A ascensão social das famílias em Franca é vista como sinal de desenvolvimento da cidade. Um exemplo é a história do garapeiro Hélio Donizeti Carrijo, 51, do Residencial Nova Franca. Até 2002, ele tinha uma pequena barraca de lona para a venda de caldo de cana.
Com a melhora da situação financeira, Carrijo sofisticou as acomodações e, no início de 2007, abriu uma filial em parceria com um amigo. A renda mensal de R$ 600 passou para R$ 1,1 mil. Animado com a mudança de vida, ele pensa inclusive em expandir os negócios e, até o fim do ano, abrir uma pastelaria ao lado da barraca de caldo de cana e, com isso, empregar a filha ou algum parente. “A situação melhorou e, com um pouco de controle, a gente consegue progredir”, disse.

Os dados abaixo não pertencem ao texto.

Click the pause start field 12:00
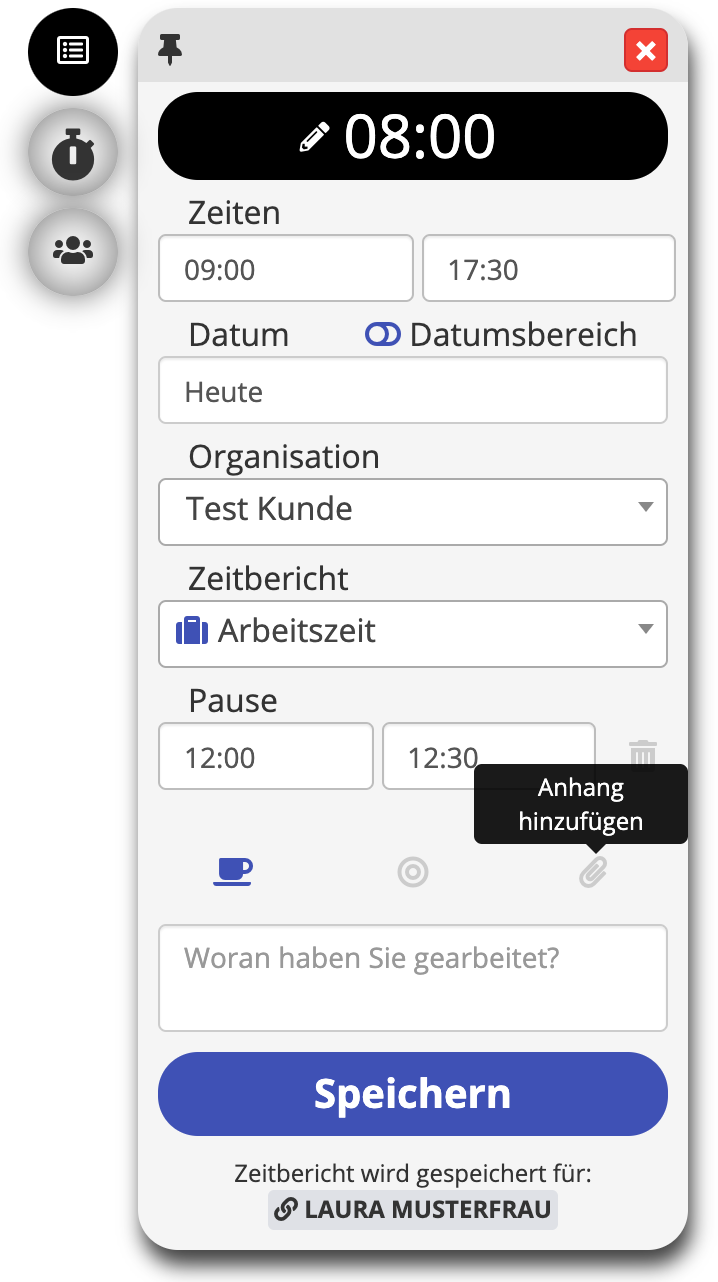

Para o economista Hélio Braga Filho, o crescimento das classes sociais com maior poder de consumo resulta numa ligeira diversificação da economia da cidade. “Mais investimentos devem ser atraídos para Franca, pois um consumo maior permite o desenvolvimento de setores como alimentação, supermercados, o comércio em geral e a prestação de serviços”.
Braga diz que o comportamento da cidade reflete o padrão nacional e alavanca uma cadeia de relações benéfica para o futuro. “Novos investimentos geram mais emprego e renda e à medida que esse conjunto cresce, quem se beneficia é o povo”.